WORK ITEM: From the listing below, reproduce word for word the part that opens with the line containing "Click the Step Out debug icon" and closes with the line containing "Click the 'June 2024' accordion title"; reproduce nothing else.
○ ○ ○ ○ ○
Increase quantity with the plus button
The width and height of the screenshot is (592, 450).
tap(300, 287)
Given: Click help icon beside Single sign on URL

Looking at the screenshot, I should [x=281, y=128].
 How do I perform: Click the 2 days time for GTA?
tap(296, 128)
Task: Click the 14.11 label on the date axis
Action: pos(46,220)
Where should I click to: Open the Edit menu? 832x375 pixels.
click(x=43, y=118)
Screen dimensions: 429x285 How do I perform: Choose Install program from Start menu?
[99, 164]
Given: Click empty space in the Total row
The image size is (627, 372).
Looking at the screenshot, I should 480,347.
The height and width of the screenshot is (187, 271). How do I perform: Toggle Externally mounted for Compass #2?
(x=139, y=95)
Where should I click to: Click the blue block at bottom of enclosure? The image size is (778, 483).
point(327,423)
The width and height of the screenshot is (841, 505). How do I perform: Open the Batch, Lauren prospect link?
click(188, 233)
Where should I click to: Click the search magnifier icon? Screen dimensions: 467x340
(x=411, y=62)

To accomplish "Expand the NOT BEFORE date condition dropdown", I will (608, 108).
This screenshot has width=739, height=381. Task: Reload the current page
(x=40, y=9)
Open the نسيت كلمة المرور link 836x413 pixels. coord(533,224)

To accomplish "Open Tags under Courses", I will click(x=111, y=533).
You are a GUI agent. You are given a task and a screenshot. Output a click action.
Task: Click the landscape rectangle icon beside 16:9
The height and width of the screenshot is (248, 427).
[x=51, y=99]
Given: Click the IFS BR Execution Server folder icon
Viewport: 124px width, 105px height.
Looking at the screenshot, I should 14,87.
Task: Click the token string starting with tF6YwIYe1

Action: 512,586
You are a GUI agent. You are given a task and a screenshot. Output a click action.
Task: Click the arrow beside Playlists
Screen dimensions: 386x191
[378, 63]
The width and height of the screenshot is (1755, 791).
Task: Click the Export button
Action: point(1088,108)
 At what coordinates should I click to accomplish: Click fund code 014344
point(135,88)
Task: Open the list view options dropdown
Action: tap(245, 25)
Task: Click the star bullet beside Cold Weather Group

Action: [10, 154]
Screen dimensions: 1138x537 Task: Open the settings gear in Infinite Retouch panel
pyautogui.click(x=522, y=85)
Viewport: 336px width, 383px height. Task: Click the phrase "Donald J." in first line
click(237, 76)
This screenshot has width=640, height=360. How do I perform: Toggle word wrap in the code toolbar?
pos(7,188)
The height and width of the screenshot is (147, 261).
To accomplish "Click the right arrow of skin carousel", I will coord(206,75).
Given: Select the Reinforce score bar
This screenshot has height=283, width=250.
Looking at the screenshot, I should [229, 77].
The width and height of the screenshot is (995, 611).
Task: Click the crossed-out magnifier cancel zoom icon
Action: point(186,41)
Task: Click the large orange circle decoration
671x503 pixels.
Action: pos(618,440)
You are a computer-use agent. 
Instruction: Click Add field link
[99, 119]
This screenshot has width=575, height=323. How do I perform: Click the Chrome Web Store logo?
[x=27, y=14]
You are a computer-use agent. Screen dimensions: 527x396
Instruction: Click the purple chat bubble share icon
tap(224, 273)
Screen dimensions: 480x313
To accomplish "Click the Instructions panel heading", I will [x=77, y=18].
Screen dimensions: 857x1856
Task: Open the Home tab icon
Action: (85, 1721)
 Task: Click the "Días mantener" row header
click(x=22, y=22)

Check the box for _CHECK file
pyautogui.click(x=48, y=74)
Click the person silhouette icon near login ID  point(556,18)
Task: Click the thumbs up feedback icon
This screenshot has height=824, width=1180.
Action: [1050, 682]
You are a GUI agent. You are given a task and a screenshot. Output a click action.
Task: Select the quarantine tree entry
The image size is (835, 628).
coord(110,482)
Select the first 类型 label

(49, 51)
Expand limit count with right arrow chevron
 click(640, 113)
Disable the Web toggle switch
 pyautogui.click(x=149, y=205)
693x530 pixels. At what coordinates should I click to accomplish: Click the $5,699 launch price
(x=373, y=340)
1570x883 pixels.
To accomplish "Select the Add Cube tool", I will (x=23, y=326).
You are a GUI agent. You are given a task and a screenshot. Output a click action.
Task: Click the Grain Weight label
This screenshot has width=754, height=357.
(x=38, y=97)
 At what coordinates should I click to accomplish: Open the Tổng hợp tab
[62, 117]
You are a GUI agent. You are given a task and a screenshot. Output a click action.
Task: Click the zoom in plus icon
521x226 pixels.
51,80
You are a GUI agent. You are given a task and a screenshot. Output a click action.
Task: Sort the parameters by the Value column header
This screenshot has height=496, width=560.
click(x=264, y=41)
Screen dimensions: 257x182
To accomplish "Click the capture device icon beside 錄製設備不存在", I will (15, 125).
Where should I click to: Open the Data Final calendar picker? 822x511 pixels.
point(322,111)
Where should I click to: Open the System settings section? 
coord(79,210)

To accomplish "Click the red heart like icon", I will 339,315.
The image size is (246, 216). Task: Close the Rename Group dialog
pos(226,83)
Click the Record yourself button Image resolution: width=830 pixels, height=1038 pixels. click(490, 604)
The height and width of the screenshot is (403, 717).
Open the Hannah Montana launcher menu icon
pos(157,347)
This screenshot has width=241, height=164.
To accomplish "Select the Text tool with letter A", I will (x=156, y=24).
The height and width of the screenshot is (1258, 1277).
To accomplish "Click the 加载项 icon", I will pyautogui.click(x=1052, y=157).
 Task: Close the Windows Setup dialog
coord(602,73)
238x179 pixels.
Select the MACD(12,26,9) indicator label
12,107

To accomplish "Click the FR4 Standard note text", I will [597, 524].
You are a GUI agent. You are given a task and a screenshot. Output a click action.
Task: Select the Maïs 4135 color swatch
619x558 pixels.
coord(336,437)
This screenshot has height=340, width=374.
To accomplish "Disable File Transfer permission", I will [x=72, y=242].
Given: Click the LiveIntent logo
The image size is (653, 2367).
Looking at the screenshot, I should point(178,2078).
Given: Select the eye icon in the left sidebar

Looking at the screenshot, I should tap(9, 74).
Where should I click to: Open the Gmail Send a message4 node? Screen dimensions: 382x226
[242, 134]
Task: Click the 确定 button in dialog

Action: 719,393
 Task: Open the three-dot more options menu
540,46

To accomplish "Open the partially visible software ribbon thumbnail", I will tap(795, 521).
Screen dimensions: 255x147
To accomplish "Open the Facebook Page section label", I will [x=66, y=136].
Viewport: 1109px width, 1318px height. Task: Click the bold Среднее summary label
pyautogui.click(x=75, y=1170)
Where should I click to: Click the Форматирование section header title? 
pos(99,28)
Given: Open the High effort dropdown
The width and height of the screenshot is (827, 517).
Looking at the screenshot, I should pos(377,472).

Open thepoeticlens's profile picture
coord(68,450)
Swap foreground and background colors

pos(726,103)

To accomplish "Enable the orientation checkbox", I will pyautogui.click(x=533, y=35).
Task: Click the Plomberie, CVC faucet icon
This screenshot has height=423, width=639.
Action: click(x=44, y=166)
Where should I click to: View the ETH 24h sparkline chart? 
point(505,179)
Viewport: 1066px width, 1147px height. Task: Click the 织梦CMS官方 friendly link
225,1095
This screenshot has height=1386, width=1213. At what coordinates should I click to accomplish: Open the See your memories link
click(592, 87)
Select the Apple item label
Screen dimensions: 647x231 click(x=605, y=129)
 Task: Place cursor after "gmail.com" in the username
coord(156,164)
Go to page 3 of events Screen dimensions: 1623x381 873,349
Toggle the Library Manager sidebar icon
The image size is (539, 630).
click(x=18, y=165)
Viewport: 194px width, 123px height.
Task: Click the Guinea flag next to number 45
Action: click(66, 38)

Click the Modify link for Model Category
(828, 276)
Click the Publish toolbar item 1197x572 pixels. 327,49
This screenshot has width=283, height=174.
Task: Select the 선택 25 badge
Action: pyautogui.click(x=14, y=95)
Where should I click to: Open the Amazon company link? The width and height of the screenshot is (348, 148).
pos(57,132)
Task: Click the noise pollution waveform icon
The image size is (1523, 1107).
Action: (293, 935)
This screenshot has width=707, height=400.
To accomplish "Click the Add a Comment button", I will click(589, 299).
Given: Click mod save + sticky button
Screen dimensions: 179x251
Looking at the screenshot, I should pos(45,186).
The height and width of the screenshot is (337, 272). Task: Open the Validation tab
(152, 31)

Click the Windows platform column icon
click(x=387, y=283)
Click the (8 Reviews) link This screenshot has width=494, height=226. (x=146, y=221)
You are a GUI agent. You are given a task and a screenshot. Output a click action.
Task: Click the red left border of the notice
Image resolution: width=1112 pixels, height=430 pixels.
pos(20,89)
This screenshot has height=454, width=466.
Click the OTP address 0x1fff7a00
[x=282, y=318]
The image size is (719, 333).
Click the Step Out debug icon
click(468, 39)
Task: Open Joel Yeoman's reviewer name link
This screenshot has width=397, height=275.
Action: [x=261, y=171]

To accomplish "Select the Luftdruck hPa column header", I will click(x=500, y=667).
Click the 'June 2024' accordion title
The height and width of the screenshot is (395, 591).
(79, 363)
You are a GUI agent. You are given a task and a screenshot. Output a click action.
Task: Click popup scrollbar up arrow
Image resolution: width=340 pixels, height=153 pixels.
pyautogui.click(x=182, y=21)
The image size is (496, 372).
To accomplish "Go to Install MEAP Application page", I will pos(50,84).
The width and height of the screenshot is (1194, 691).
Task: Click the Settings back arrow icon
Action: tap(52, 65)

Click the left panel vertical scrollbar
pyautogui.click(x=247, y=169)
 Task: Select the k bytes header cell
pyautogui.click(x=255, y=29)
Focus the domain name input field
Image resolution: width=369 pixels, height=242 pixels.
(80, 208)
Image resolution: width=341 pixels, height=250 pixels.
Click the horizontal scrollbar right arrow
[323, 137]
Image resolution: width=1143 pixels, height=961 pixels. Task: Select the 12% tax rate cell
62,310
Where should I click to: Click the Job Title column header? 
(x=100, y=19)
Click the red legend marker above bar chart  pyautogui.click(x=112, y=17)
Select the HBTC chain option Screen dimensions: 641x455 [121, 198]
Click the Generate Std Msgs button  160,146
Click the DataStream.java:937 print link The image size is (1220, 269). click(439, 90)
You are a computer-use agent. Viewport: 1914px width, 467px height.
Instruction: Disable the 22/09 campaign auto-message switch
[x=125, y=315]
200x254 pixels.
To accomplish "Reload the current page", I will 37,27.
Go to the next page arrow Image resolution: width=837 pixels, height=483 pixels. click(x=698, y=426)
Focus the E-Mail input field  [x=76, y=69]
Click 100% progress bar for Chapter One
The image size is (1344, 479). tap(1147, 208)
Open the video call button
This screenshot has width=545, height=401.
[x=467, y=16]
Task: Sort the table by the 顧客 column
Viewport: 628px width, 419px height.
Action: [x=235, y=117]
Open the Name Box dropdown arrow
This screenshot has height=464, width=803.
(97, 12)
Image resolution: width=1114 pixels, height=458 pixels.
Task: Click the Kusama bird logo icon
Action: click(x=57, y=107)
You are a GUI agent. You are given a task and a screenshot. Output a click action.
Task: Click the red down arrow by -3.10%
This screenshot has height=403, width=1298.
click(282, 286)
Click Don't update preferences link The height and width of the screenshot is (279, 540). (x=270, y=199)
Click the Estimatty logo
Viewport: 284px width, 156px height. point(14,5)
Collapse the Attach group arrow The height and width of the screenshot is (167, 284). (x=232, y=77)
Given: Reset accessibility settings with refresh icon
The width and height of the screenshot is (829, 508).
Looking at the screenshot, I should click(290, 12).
○ ○ ○ ○ ○
ANSWER TO THIS EXERCISE:
Click the Step Out debug icon
click(468, 39)
Task: Open Joel Yeoman's reviewer name link
This screenshot has width=397, height=275.
Action: [x=261, y=171]

To accomplish "Select the Luftdruck hPa column header", I will click(x=500, y=667).
Click the 'June 2024' accordion title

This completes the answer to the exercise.